Pixel coordinate grounding data:
┄┄┄┄┄┄
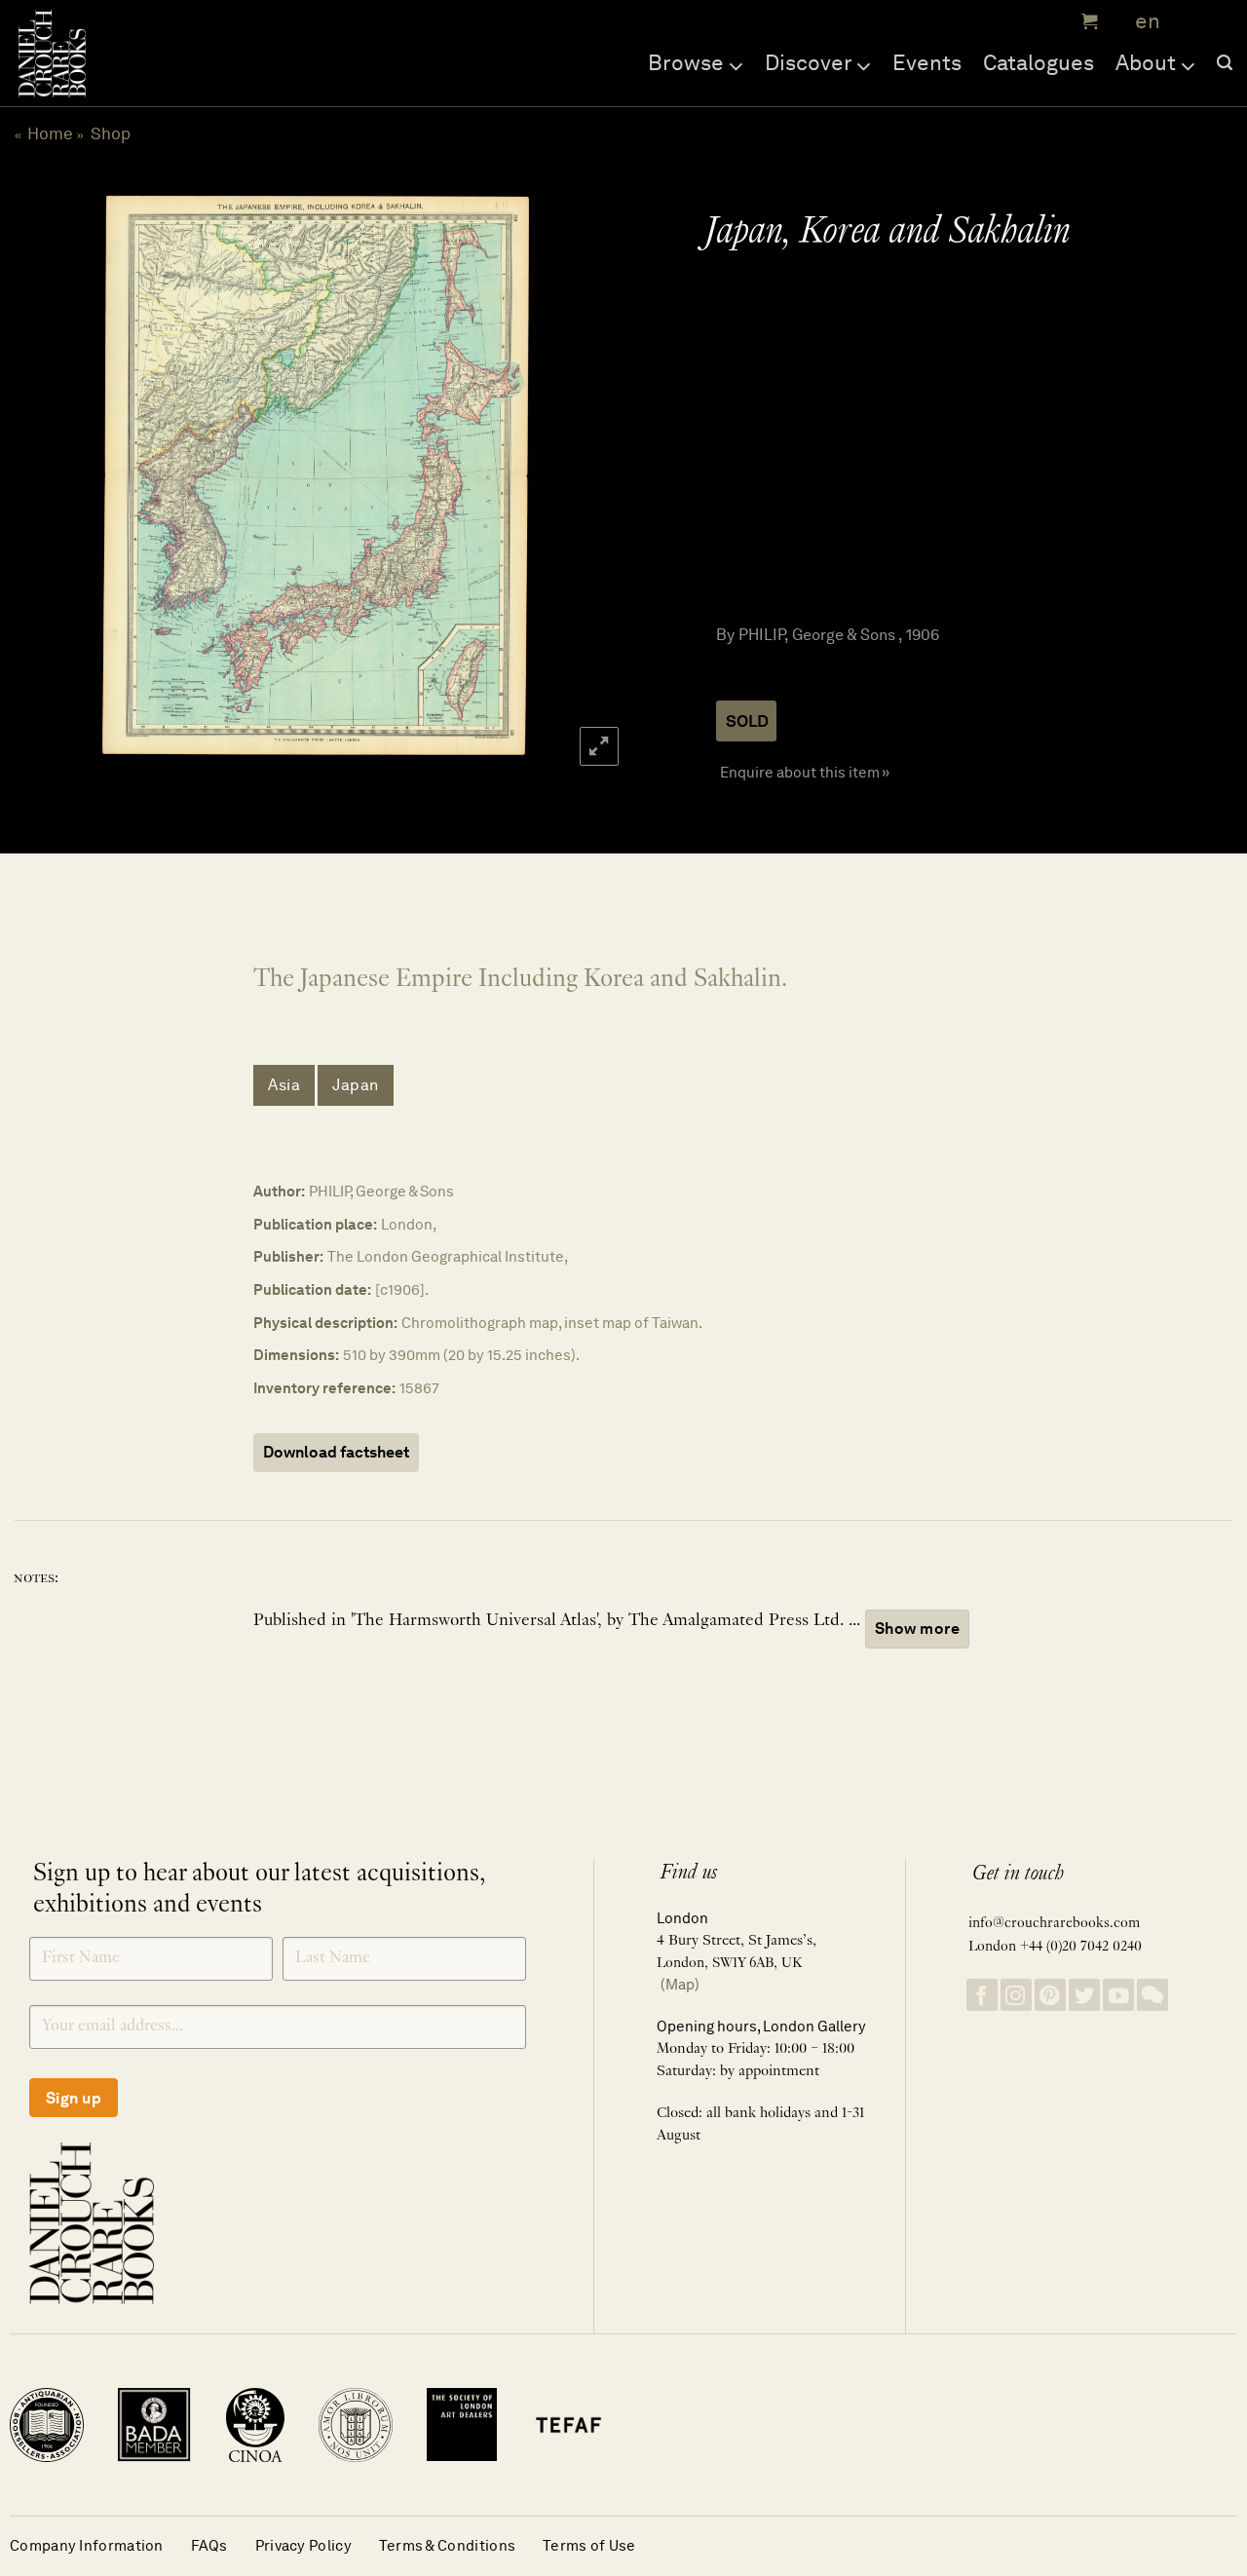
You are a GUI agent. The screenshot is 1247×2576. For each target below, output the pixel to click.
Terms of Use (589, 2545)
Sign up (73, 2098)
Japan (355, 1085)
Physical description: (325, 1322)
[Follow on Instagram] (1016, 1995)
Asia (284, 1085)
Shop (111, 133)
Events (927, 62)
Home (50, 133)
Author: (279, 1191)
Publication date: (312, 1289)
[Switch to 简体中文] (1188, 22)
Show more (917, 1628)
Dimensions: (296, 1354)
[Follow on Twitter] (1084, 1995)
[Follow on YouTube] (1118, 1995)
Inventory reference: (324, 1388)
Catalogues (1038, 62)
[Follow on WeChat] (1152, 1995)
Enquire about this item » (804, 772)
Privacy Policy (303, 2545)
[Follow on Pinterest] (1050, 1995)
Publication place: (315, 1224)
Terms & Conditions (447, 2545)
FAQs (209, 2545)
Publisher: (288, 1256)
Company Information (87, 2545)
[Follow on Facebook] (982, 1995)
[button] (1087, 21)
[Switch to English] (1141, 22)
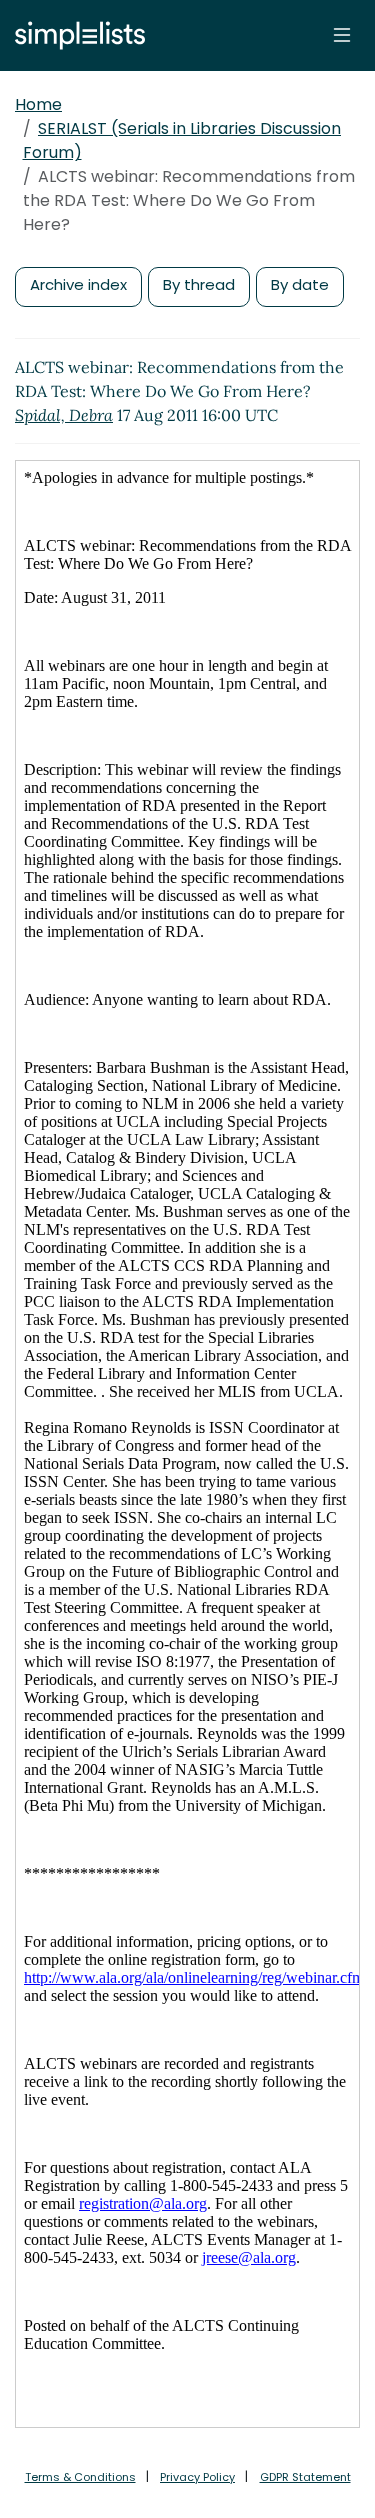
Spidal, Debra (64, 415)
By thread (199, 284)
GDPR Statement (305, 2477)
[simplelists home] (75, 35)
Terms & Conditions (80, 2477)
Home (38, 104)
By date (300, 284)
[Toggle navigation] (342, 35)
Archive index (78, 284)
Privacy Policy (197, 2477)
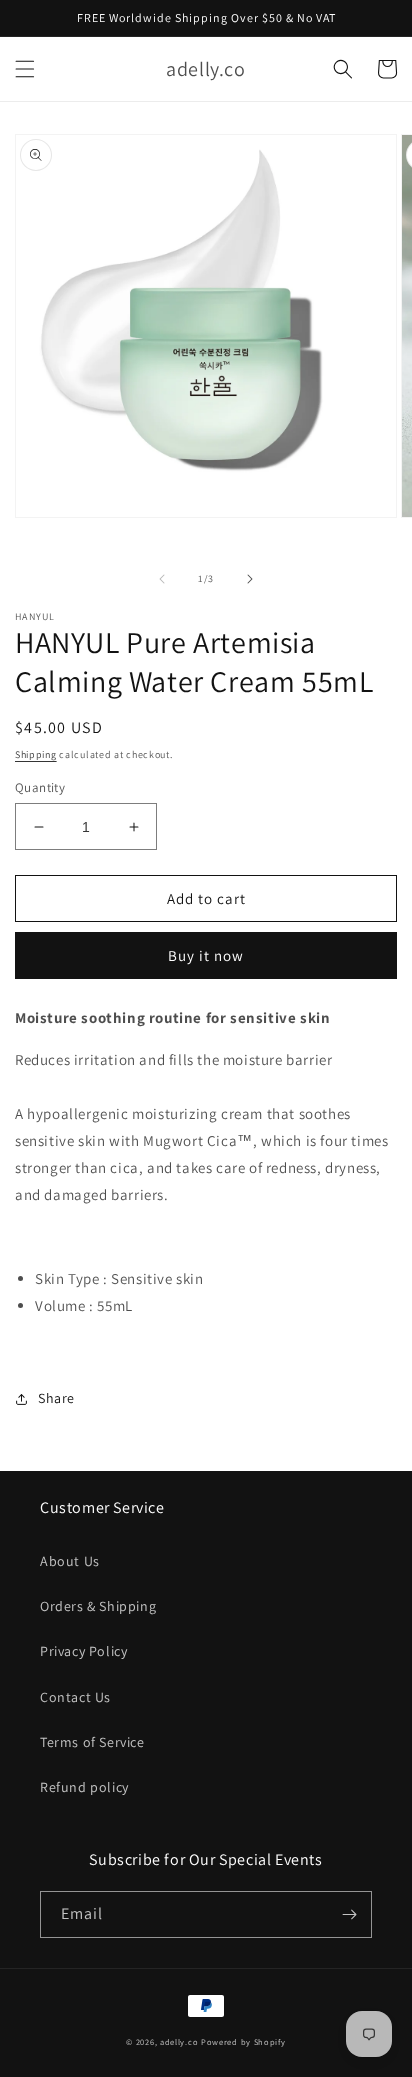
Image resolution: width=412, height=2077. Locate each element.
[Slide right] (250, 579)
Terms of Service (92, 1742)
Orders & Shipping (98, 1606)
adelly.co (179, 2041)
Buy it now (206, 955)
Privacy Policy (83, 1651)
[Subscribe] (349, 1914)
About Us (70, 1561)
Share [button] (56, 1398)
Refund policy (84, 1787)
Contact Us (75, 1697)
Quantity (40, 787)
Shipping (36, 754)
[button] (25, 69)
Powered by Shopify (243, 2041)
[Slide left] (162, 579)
┄┄┄┄┄┄
§ Required action:
Tally the lines of the entries above that hold the word "Terms"; the number is the whole answer.

§ Exercise result:
4